§ **DIRECTIONS**
Reproduce the stretch of the listing below word for word, from the line containing "Where should I" through the end of the listing, leaving the pictures out.

§ **RECORDS TO PROCESS**

>> START

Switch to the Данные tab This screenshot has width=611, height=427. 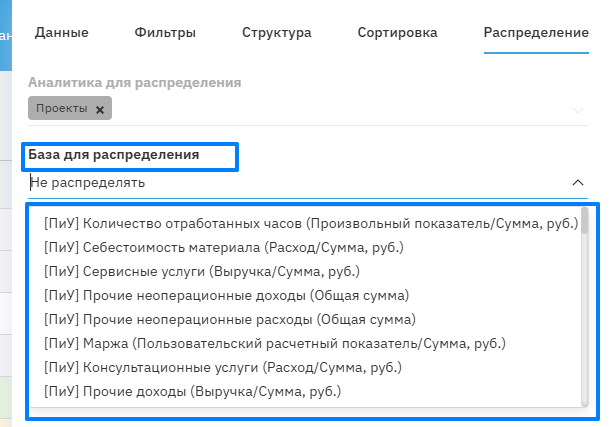coord(62,33)
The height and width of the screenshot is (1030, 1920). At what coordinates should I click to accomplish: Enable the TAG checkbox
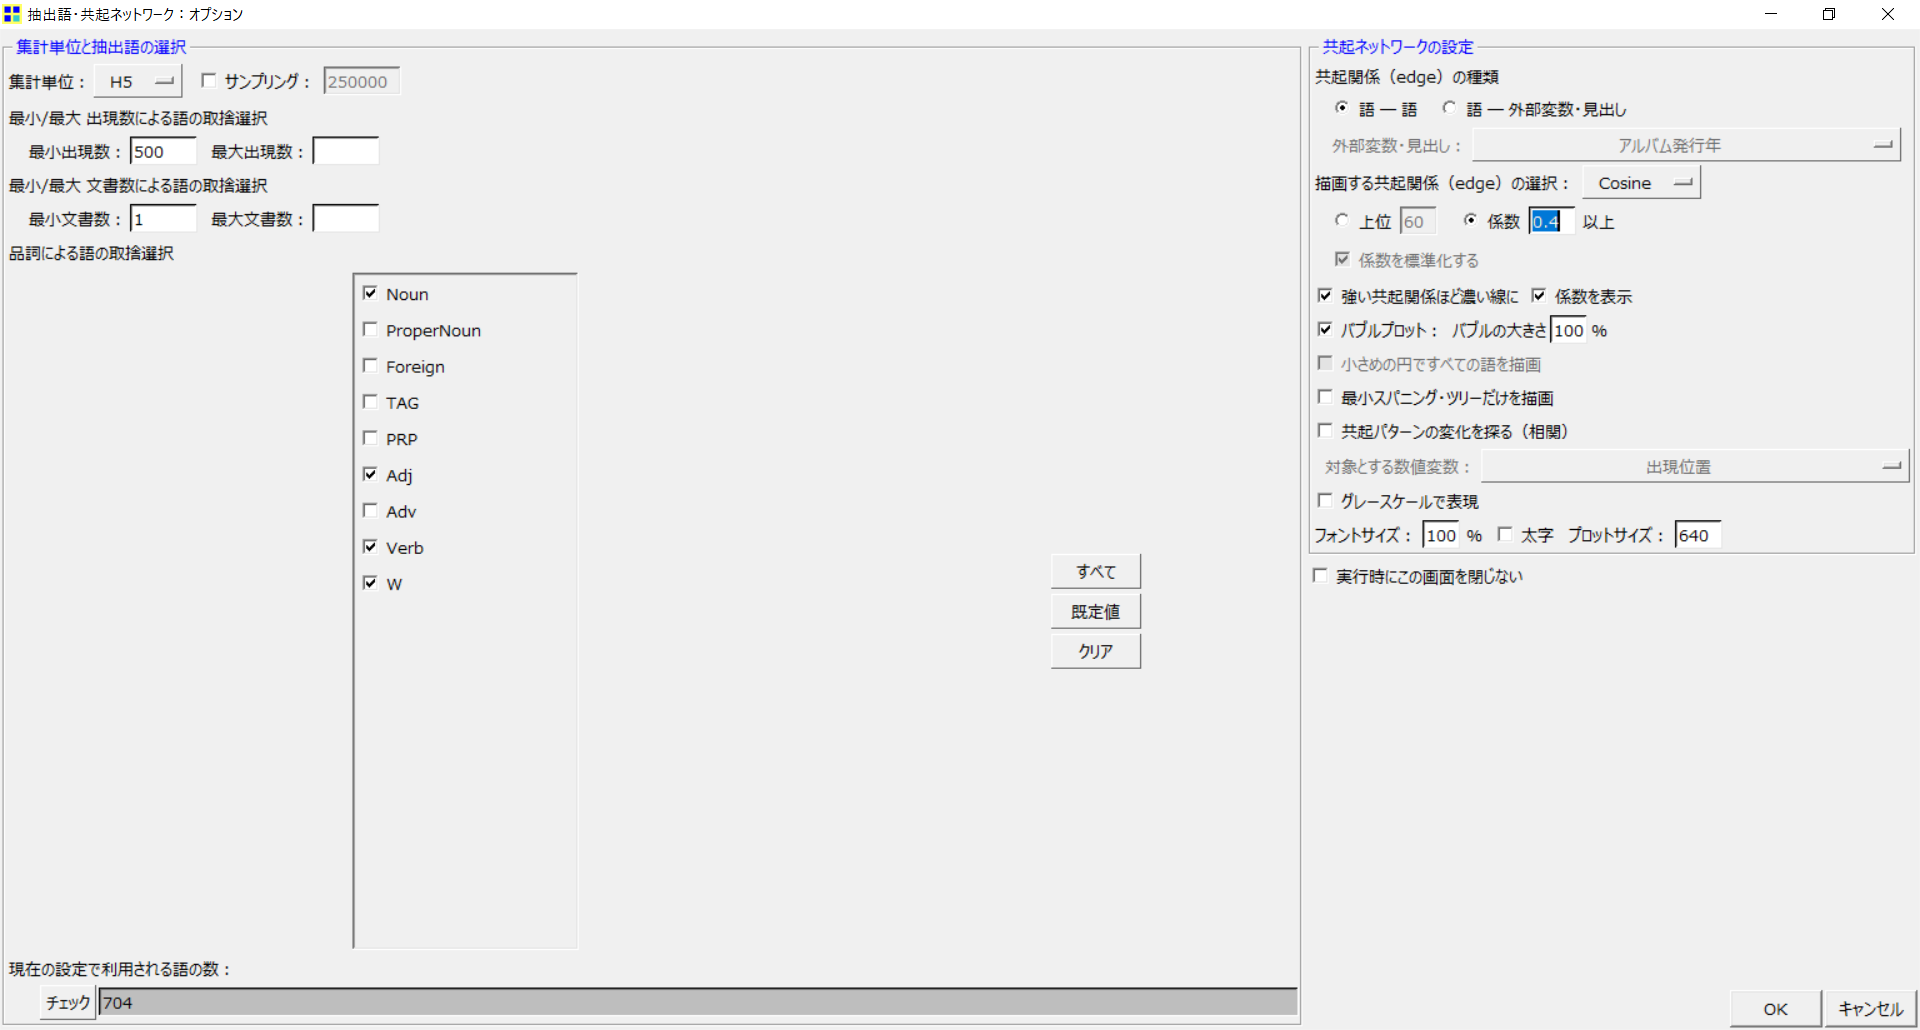click(371, 400)
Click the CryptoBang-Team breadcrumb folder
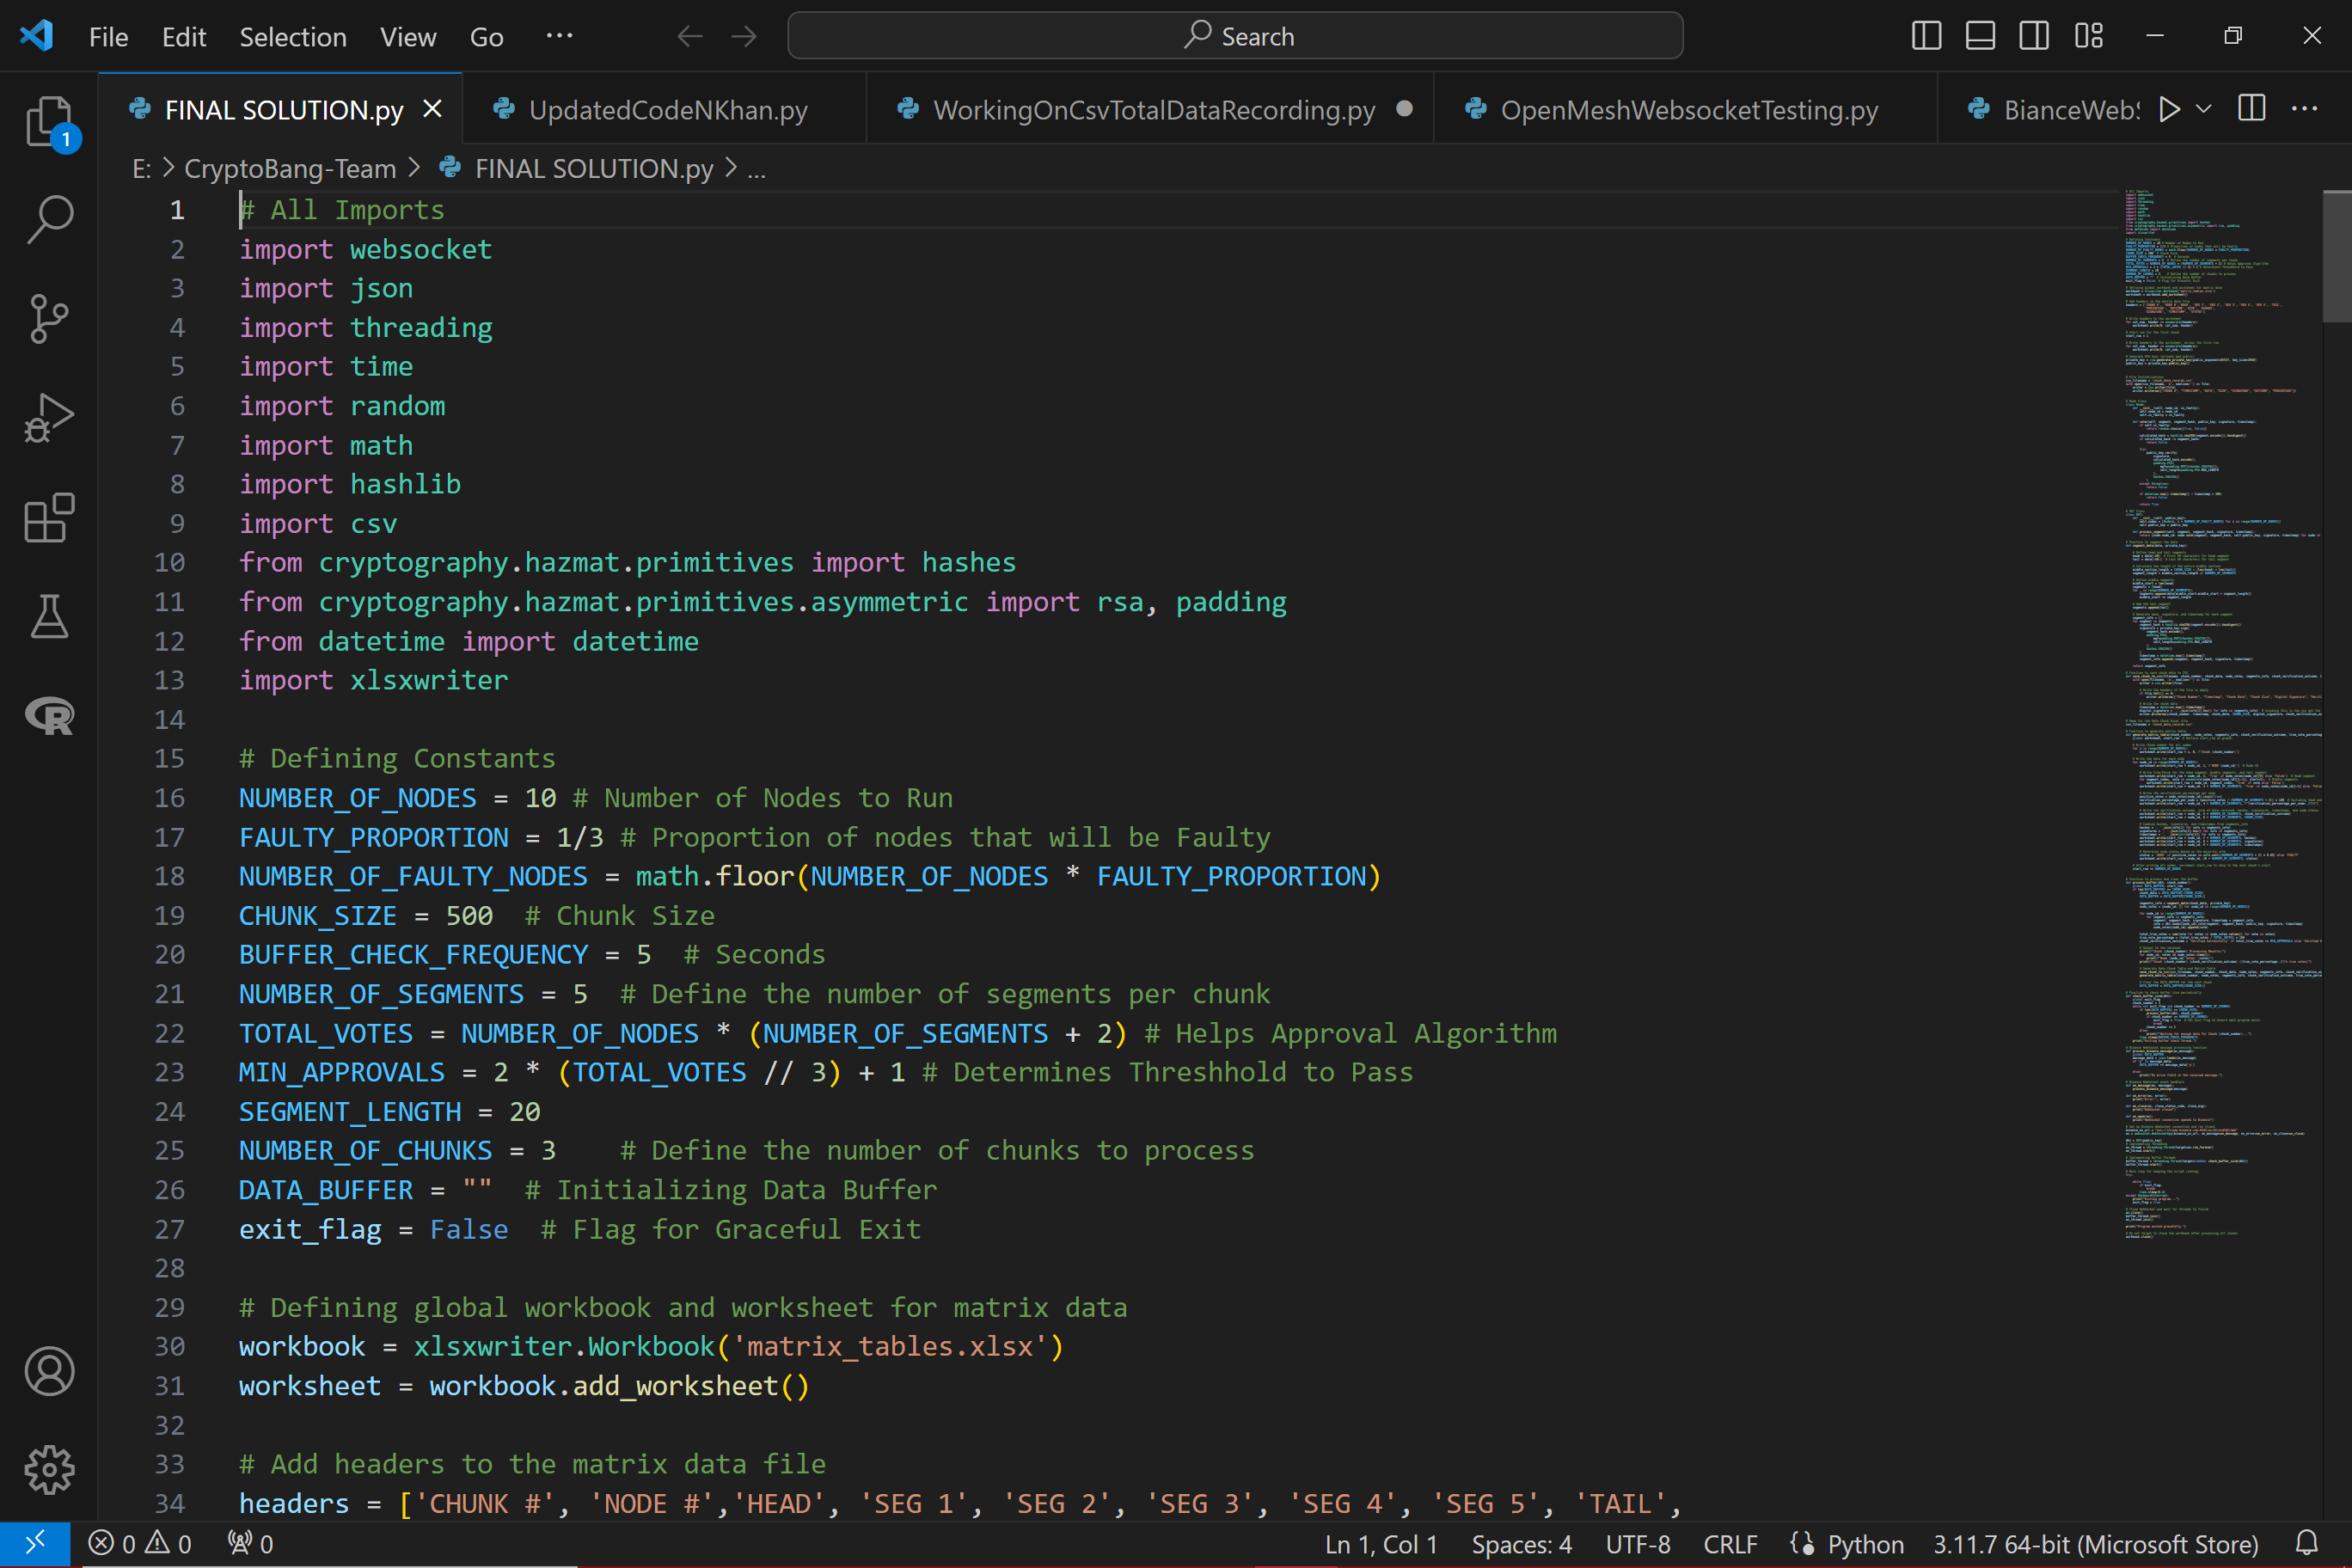The height and width of the screenshot is (1568, 2352). pyautogui.click(x=290, y=169)
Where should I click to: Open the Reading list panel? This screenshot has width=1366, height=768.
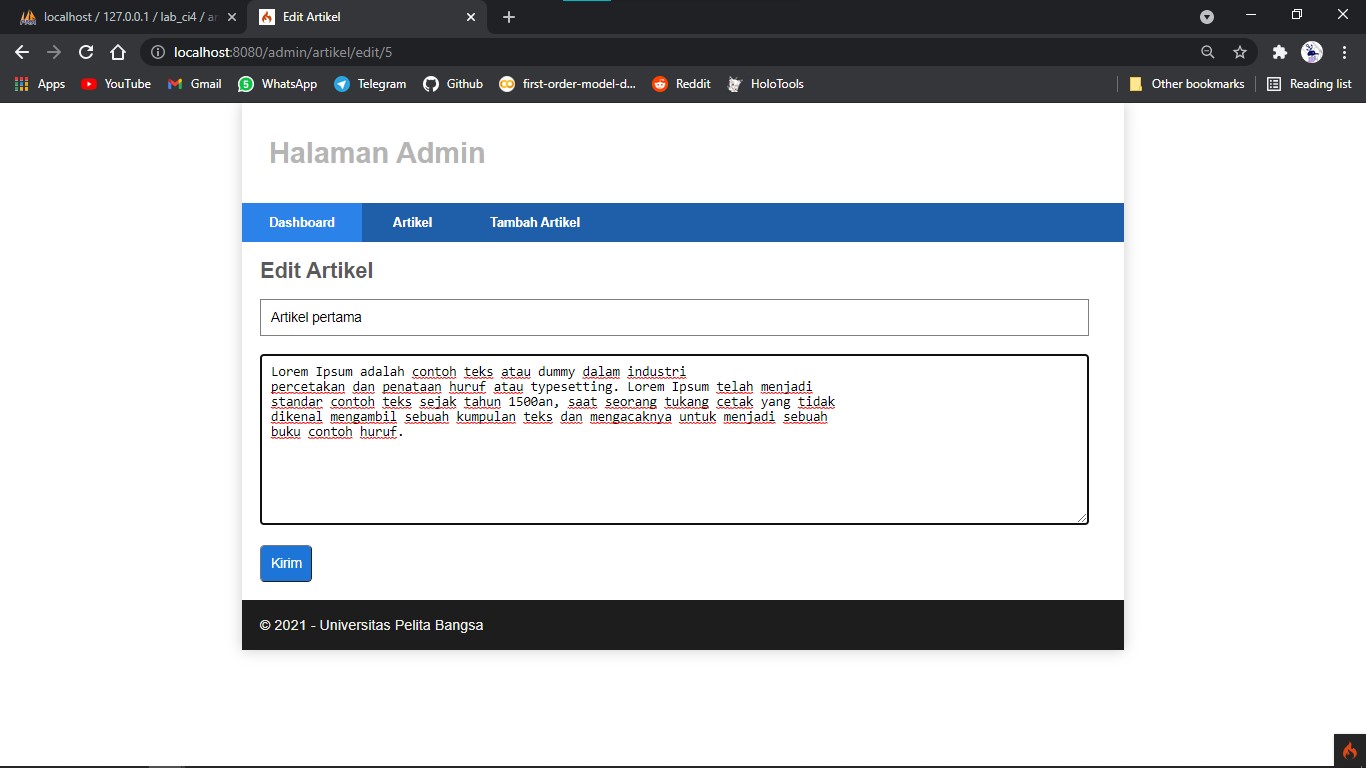(x=1309, y=84)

>> END

§ **ANSWER BELOW**
Where should I click to: Open the Reading list panel? This screenshot has width=1366, height=768.
(x=1309, y=84)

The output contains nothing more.